THE TASK:
I would like every entry below written out exactly.

MATERIALS PROVIDED:
● ● ● ● ● ● ●

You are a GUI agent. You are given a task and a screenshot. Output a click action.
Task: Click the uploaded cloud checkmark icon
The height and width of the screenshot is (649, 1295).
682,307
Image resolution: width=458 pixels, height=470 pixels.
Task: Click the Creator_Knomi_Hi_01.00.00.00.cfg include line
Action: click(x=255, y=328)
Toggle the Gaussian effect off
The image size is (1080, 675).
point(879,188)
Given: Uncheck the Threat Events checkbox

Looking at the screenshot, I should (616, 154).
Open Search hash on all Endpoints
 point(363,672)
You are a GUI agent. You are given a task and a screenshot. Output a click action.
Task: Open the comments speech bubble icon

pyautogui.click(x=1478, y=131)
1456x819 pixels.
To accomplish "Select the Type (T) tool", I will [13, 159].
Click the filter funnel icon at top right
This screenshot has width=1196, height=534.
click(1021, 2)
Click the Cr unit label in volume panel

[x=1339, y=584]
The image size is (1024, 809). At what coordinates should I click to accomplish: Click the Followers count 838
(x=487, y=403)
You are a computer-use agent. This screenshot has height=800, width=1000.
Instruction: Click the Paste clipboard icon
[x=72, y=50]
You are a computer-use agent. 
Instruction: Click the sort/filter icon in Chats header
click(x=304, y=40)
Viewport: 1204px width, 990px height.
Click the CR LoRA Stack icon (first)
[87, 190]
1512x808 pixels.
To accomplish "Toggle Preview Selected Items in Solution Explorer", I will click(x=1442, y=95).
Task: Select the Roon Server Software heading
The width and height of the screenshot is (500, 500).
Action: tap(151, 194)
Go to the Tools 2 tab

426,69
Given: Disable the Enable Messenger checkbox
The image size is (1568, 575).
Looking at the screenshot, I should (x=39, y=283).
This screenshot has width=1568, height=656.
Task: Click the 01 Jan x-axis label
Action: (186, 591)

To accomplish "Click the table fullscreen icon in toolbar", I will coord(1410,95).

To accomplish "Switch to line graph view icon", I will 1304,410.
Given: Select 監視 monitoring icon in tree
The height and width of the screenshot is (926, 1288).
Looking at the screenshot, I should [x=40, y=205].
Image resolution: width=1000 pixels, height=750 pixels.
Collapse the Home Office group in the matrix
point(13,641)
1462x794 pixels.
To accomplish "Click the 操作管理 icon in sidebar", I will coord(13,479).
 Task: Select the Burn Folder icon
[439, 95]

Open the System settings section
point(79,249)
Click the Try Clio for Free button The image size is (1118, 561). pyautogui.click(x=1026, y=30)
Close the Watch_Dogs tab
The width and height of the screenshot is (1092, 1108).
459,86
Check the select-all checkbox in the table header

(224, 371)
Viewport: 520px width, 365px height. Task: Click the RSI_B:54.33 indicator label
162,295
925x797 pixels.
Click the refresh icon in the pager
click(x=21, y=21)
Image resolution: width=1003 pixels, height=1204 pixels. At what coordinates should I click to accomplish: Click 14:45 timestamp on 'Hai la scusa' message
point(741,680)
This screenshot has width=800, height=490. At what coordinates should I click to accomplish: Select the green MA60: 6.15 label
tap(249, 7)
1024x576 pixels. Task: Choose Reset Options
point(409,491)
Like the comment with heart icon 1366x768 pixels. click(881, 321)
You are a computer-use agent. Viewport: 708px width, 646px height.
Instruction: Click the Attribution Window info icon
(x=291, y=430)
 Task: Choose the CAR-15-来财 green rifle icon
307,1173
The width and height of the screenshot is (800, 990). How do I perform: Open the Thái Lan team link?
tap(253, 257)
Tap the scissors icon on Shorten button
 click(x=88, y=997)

● ● ● ● ● ● ●

ANSWER SECTION:
You are a GUI agent. You are given a task and a screenshot. Output a click action.
Task: Click the uploaded cloud checkmark icon
The height and width of the screenshot is (649, 1295).
682,307
Image resolution: width=458 pixels, height=470 pixels.
Task: Click the Creator_Knomi_Hi_01.00.00.00.cfg include line
Action: click(x=255, y=328)
Toggle the Gaussian effect off
The image size is (1080, 675).
point(879,188)
Given: Uncheck the Threat Events checkbox

Looking at the screenshot, I should (616, 154).
Open Search hash on all Endpoints
 point(363,672)
You are a GUI agent. You are given a task and a screenshot. Output a click action.
Task: Open the comments speech bubble icon

pyautogui.click(x=1478, y=131)
1456x819 pixels.
To accomplish "Select the Type (T) tool", I will [13, 159].
Click the filter funnel icon at top right
This screenshot has width=1196, height=534.
click(1021, 2)
Click the Cr unit label in volume panel

[x=1339, y=584]
The image size is (1024, 809). At what coordinates should I click to accomplish: Click the Followers count 838
(x=487, y=403)
You are a computer-use agent. This screenshot has height=800, width=1000.
Instruction: Click the Paste clipboard icon
[x=72, y=50]
You are a computer-use agent. 
Instruction: Click the sort/filter icon in Chats header
click(x=304, y=40)
Viewport: 1204px width, 990px height.
Click the CR LoRA Stack icon (first)
[87, 190]
1512x808 pixels.
To accomplish "Toggle Preview Selected Items in Solution Explorer", I will click(x=1442, y=95).
Task: Select the Roon Server Software heading
The width and height of the screenshot is (500, 500).
Action: tap(151, 194)
Go to the Tools 2 tab

426,69
Given: Disable the Enable Messenger checkbox
The image size is (1568, 575).
Looking at the screenshot, I should (x=39, y=283).
This screenshot has width=1568, height=656.
Task: Click the 01 Jan x-axis label
Action: (186, 591)

To accomplish "Click the table fullscreen icon in toolbar", I will coord(1410,95).

To accomplish "Switch to line graph view icon", I will 1304,410.
Given: Select 監視 monitoring icon in tree
The height and width of the screenshot is (926, 1288).
Looking at the screenshot, I should [x=40, y=205].
Image resolution: width=1000 pixels, height=750 pixels.
Collapse the Home Office group in the matrix
point(13,641)
1462x794 pixels.
To accomplish "Click the 操作管理 icon in sidebar", I will coord(13,479).
 Task: Select the Burn Folder icon
[439, 95]

Open the System settings section
point(79,249)
Click the Try Clio for Free button The image size is (1118, 561). pyautogui.click(x=1026, y=30)
Close the Watch_Dogs tab
The width and height of the screenshot is (1092, 1108).
459,86
Check the select-all checkbox in the table header

(224, 371)
Viewport: 520px width, 365px height. Task: Click the RSI_B:54.33 indicator label
162,295
925x797 pixels.
Click the refresh icon in the pager
click(x=21, y=21)
Image resolution: width=1003 pixels, height=1204 pixels. At what coordinates should I click to accomplish: Click 14:45 timestamp on 'Hai la scusa' message
point(741,680)
This screenshot has width=800, height=490. At what coordinates should I click to accomplish: Select the green MA60: 6.15 label
tap(249, 7)
1024x576 pixels. Task: Choose Reset Options
point(409,491)
Like the comment with heart icon 1366x768 pixels. click(881, 321)
You are a computer-use agent. Viewport: 708px width, 646px height.
Instruction: Click the Attribution Window info icon
(x=291, y=430)
 Task: Choose the CAR-15-来财 green rifle icon
307,1173
The width and height of the screenshot is (800, 990). How do I perform: Open the Thái Lan team link?
tap(253, 257)
Tap the scissors icon on Shorten button
 click(x=88, y=997)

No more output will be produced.